Local and international health authorities are concerned about emerging evidence of high HIV treatment failure in Kenya.

The latest findings in a report by the Ministry of Health and the UN published last week spoke of "unacceptably" high failure rates of Anti-retrovirals (ARVs) among refugees and residents of Kakuma in northern Kenya.

The report told of drug resistance rates of up to 64 per cent among refugees and the host community in Kakuma.

In April, another survey involving the Ministry of Health reported the emergence of a drug-resistant strain of HIV in Kenya that resisted all available first and second line medicines.

The Kakuma report has been prepared by the Kenya Medical Research Institute (Kemri), the US Center for Disease Control and Prevention, the United Nations High Commissioner for Refugees, the World Health Organization and the London School of Hygiene and Tropical Medicine, UK.
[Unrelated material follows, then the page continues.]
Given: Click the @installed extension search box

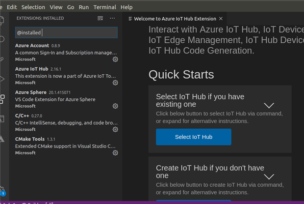Looking at the screenshot, I should tap(66, 32).
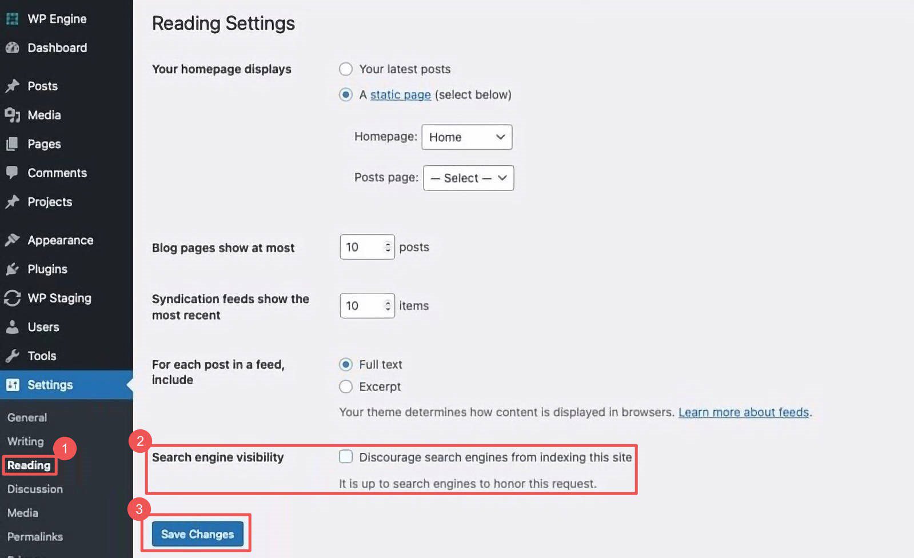Choose Excerpt for posts in feeds

(346, 386)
The report suggests the high levels of treatment failure among the refugees and the local communities may be due to poor drug adherence.
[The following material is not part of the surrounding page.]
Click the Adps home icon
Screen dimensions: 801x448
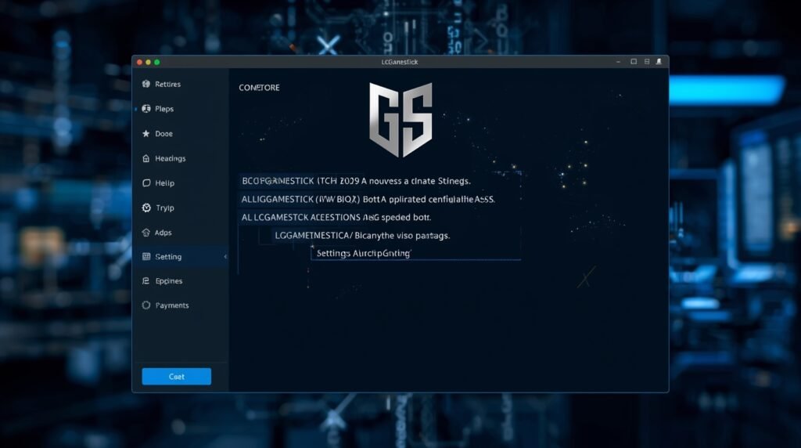click(x=145, y=233)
"We found unacceptably low proportions of viral suppression within the refugees and host communities," said the study.

Although there is still no cure for HIV and Aids, ARVs are meant to reduce the amount of the Aids causing virus in the patient, otherwise called viral suppression.

Study results

In the case of Kakuma, the study found that while patients were indicated to be on treatment, the amount of virus in their blood remained unacceptably high.
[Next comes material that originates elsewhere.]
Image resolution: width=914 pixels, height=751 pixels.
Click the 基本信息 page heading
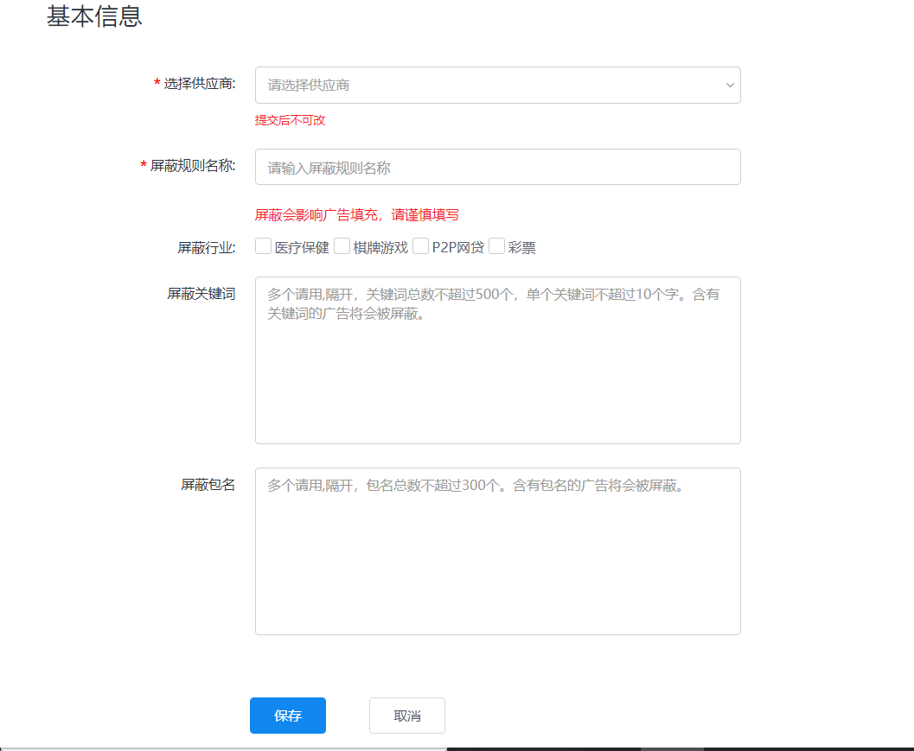(x=95, y=16)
"This suggests that drug resistance may be a serious problem within this population," says the study published in the Conflict and Health journal of BioMed Central.

This may be just the tip of the iceberg in an unfolding crisis that shows high HIV drug failure across the country.

In April, the National Aids and STIs Control Programme (Nascop) working with the University of Amsterdam, Kemri and the US Center for Disease Control and Prevention studied a group of HIV and Aids patients who did not respond to ARVs.

"Nearly one in four patients in Kenya failing second-line treatment has completely exhausted the available ARVs," stated the study.